**RECORDS**:

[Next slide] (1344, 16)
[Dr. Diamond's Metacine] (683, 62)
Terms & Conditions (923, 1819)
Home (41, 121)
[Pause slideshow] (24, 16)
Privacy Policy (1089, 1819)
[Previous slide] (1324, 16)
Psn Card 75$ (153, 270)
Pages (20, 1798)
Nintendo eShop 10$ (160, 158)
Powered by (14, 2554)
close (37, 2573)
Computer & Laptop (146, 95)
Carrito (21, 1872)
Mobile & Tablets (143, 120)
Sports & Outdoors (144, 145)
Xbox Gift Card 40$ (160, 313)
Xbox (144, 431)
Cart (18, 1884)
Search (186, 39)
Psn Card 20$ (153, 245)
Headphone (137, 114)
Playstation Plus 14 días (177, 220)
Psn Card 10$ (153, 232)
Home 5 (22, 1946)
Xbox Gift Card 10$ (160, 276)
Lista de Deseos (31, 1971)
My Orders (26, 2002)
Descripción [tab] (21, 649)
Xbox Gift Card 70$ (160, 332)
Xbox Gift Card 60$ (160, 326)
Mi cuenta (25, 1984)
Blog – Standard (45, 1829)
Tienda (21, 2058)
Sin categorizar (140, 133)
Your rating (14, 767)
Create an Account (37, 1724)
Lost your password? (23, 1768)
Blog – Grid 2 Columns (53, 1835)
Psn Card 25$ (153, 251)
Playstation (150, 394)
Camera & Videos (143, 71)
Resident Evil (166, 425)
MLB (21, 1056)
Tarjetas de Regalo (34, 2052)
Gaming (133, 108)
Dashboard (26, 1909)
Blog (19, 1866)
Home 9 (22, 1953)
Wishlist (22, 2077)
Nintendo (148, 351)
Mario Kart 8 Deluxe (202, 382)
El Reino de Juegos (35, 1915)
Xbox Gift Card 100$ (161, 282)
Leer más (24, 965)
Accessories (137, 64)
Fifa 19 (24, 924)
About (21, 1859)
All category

**INSTRUCTIONS FOR THE TASK**: Word for word, copy every entry.

**OUTPUT BELOW**:
[Next slide] (1344, 16)
[Dr. Diamond's Metacine] (683, 62)
Terms & Conditions (923, 1819)
Home (41, 121)
[Pause slideshow] (24, 16)
Privacy Policy (1089, 1819)
[Previous slide] (1324, 16)
Psn Card 75$ (153, 270)
Pages (20, 1798)
Nintendo eShop 10$ (160, 158)
Powered by (14, 2554)
close (37, 2573)
Computer & Laptop (146, 95)
Carrito (21, 1872)
Mobile & Tablets (143, 120)
Sports & Outdoors (144, 145)
Xbox Gift Card 40$ (160, 313)
Xbox (144, 431)
Cart (18, 1884)
Search (186, 39)
Psn Card 20$ (153, 245)
Headphone (137, 114)
Playstation Plus 14 días (177, 220)
Psn Card 10$ (153, 232)
Home 5 (22, 1946)
Xbox Gift Card 10$ (160, 276)
Lista de Deseos (31, 1971)
My Orders (26, 2002)
Descripción [tab] (21, 649)
Xbox Gift Card 70$ (160, 332)
Xbox Gift Card 60$ (160, 326)
Mi cuenta (25, 1984)
Blog – Standard (45, 1829)
Tienda (21, 2058)
Sin categorizar (140, 133)
Your rating (14, 767)
Create an Account (37, 1724)
Lost your password? (23, 1768)
Blog – Grid 2 Columns (53, 1835)
Psn Card 25$ (153, 251)
Playstation (150, 394)
Camera & Videos (143, 71)
Resident Evil (166, 425)
MLB (21, 1056)
Tarjetas de Regalo (34, 2052)
Gaming (133, 108)
Dashboard (26, 1909)
Blog (19, 1866)
Home 9 (22, 1953)
Wishlist (22, 2077)
Nintendo (148, 351)
Mario Kart 8 Deluxe (202, 382)
El Reino de Juegos (35, 1915)
Xbox Gift Card 100$ (161, 282)
Leer más (24, 965)
Accessories (137, 64)
Fifa 19 (24, 924)
About (21, 1859)
All category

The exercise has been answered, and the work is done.